- Supplied entries
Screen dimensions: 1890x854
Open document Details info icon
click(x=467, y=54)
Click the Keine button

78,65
---
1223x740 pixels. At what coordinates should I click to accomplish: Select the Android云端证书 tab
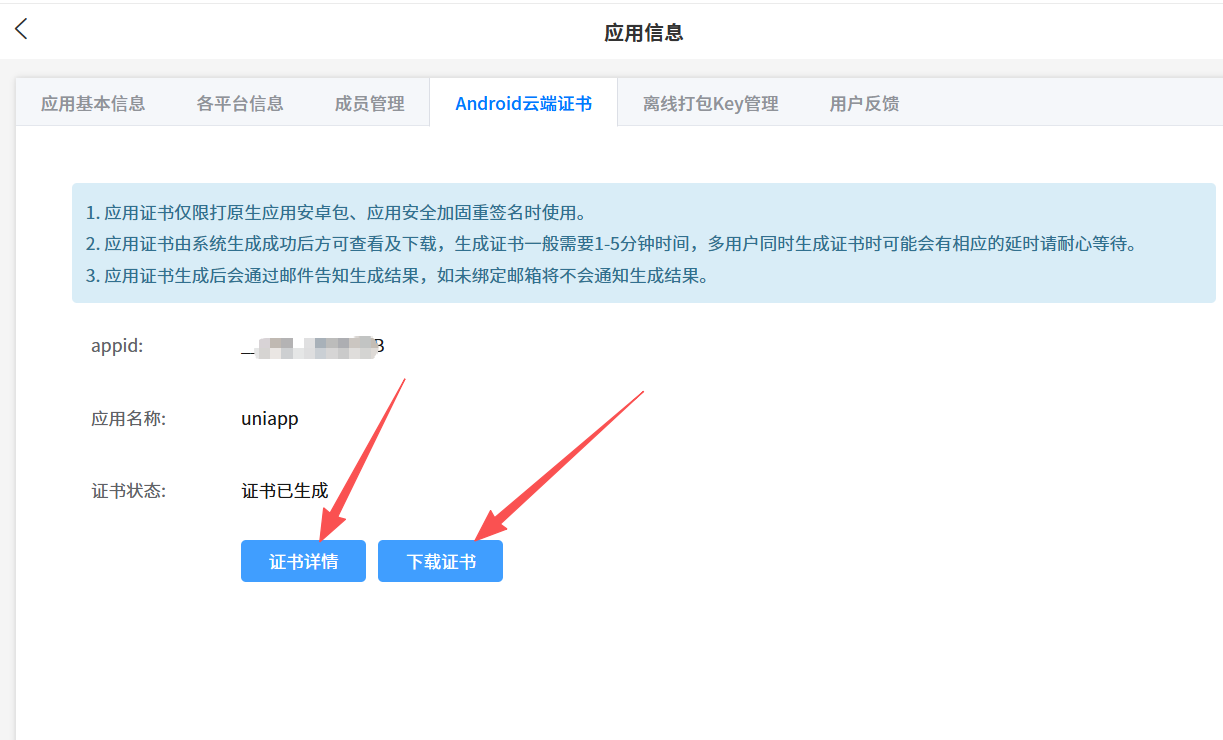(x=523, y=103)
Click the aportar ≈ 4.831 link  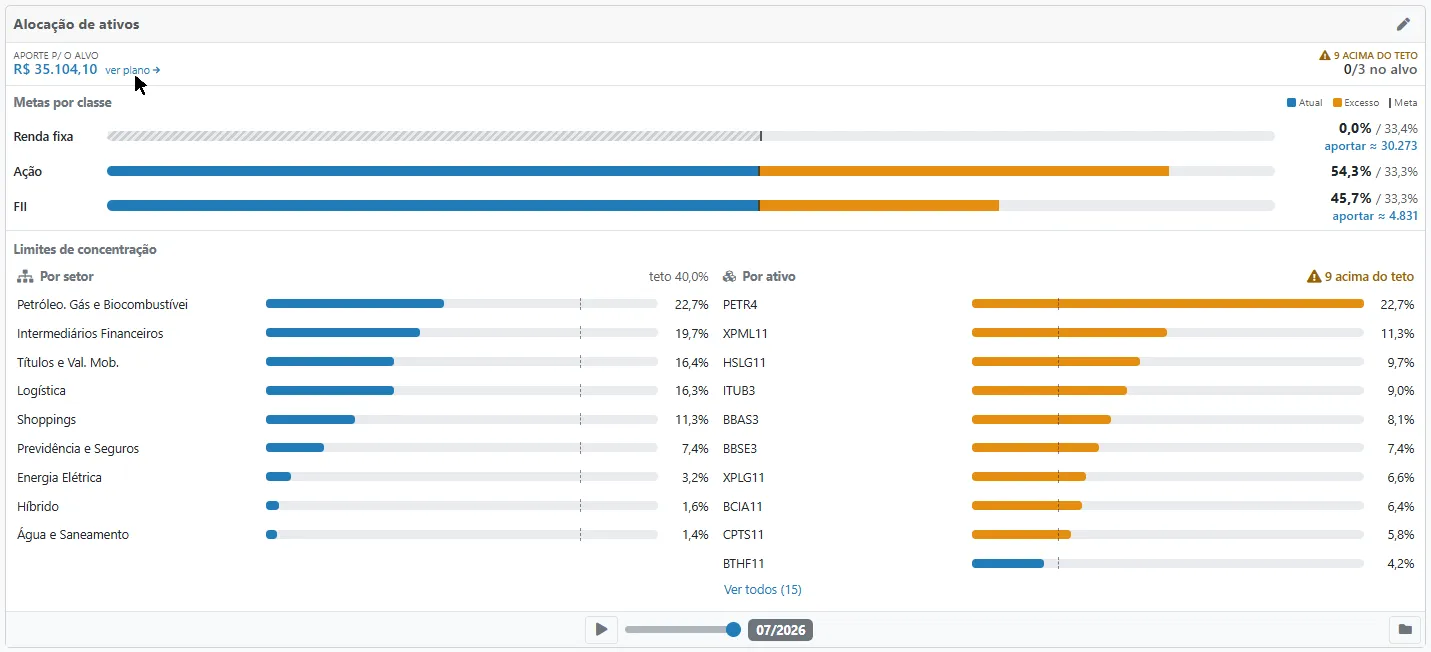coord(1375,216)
* * *
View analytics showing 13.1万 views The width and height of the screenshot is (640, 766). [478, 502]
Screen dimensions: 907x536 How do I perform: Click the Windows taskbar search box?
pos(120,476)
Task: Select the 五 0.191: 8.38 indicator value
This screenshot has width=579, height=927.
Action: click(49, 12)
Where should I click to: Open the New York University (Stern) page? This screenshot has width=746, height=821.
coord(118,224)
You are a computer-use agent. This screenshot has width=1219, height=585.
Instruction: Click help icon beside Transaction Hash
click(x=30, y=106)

- Try it
Output only an exact transcription of the lines above from the one with "Task: Select the" up to and including the one with "You are a computer-use".

- Your solution
Task: Select the 五 0.191: 8.38 indicator value
This screenshot has width=579, height=927.
Action: click(49, 12)
Where should I click to: Open the New York University (Stern) page? This screenshot has width=746, height=821.
coord(118,224)
You are a computer-use agent. This screenshot has width=1219, height=585.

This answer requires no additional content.